Die Grünen im Wahlkampf – leider immer noch mit wenig ambitionierter Verkehrspolitik

Der Wahlkampf fürs Abgeordnetenhaus 2016 hat begonnen. Und wie es aussieht, wollen die Grünen mit einer ambitionierteren Verkehrspolitik punkten. Stefan Gelbhaar, Stellvertretender Fraktionsvorsitzender der Grünen und Sprecher für Verkehrspolitik, war gestern Gast bei TV Berlin in der Sendung Brinkmann & Asmuth.

Eine knappe halbe Stunde ging es um Radverkehr in Berlin. Stefan Gelbhaar war sehr lieb, stellte u.a. den Plan der Grünen, zwei (!) Straßen – eine West-Ost-, eine Nord-Süd-Achse – für den (Schnell-)Radverkehr auszubauen, vor, dafür sollen dann Querparkplätze in Schrägstellung gebracht werden, nicht etwa wegfallen, denn den Autofahrern darf ja nichts weggenommen werden.

Liebe Leute bei den Grünen: Wann kapiert ihr, dass ihr den Radverkehr nur voranbringen werdet, wenn ihr für Radverkehr, d. h. gegen motorisierten Individualverkehr seid, egal ob stehend oder fahrend? Mit welchem Recht dürfen Autos zwei Drittel des öffentlichen Straßenraums einnehmen, obwohl sie Emissionen und Lärm verursachen, Sicht- und Bewegungshindernisse bilden, für Tausende Unfälle verantwortlich sind, extreme Kosten verursachen für Straßenbau und -erhalt, Gesundheit, Umwelt? Und nur ein Drittel des Verkehrsaufkommens ausmachen?

Das verstehen von denen, die Rad fahren, mit dem ÖPNV unterwegs sind oder zu Fuß gehen, immer weniger. Zwei Drittel der Haushalte in Berlin verfügen über keinen eigenen Pkw. Das wären eure Wähler*innen.
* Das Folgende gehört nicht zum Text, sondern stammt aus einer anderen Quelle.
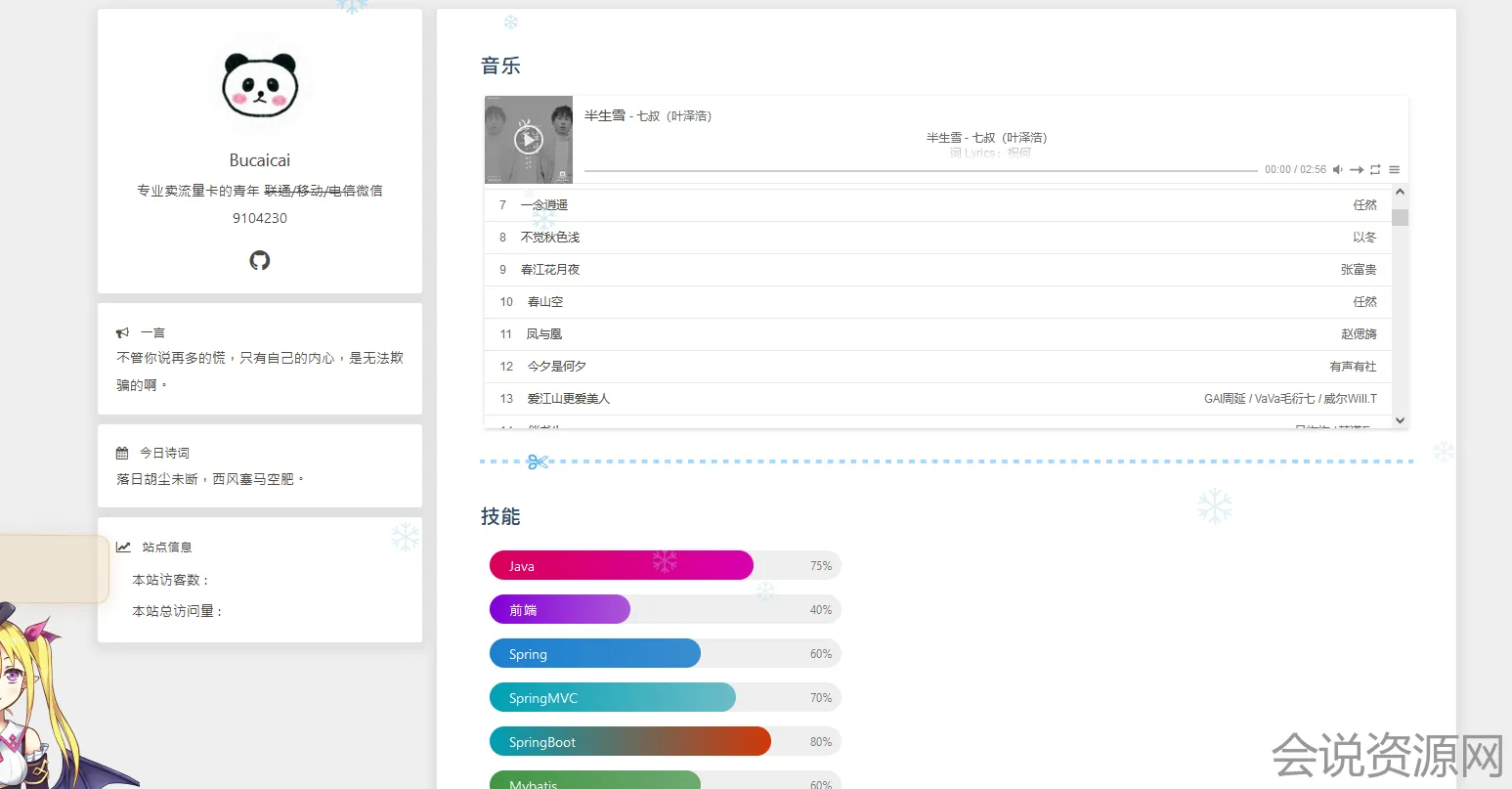1512x789 pixels.
Task: Toggle the play order arrow icon
Action: click(x=1357, y=170)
Eine satte Mehrheit.

Ich würde übrigens den Moderator Gereon Asmuth von der taz wählen. Der hat verstanden, dass Verhältnisse wie in Kopenhagen nur bekommt, wer mit einem Radwegenetz ein Netz und nicht zwei Straßen meint. Und der keine Angst vor Autofahrer*innen hat.

Morgen ist Critical Mass. 20 Uhr, Mariannenplatz. See you on the streets of Berlin.

  1. Man kann BikeBlogBerlin zugute halten, dass er die Sendung nicht gesehen hat, aber ich fand Gelbhaar schon etwas sehr lieb, ganz so, wie everydaycm es in seinem Beitrag beschreibt. Etwa, wenn er im Gespräch mit Brinkmann und Asmuth betont, dass man auf keinen Fall eine Fahrradstraße einrichten dürfe, die von den Radfahren nicht nachgefragt wird. Da braucht sich der Gelbhaar wirklich keine Sorgen zu machen, innerhalb des S-Bahnrings wird definitiv jede eingrichtete Fahrradstraße auch genutzt werden.

    Da ist sie wieder, die tiefe Angst der Grünen, von den Autofahrern nicht geliebt zu werden. Jeder erinnert sich noch, wie Künast als Kandidatin für den Posten der Regierenden eingeknickt ist und von Tempo 30 Abstand genommen hat. Die Grünen versuchen seit Jahren, sich als Elektroautofahrerpartei zu profilieren, sie sind leider nicht wirklich die Partei der Radfahrer.

    Ich teile nicht jede Kritik von everydaycm. Seine Mäkelei an den angeblich nur zwei Straßen, die die Grünen als Beginn des Fahrradstraßennetzes vorschlagen, ist daneben. Es handelt sich um zwei Straßenzüge, die jeweils aus Dutzenden von Straßen bestehen und durch die gesamte Innenstadt führen.

    Auch die Vorschläge, die Gelbhaar für die nächste Legislaturperiode vorschlägt, sind meines Erachtens ganz vernünftig, nämlich:
    1. Fahrradstraßennetz
    2. Radverkehrsbeauftragten
    3. An jede Hauptverkehrsstraße eine Radverkehrsinfrastruktur
    4. Vernünftiges Leihfahrradsystem

    Dennoch, so ganz traue ich den Grünen nicht, auch deshalb, weil ich die „grünen“ Radverkehrsprojekte inzwischen kenne, siehe zum Beispiel der Umbau des Kottbusser Tors.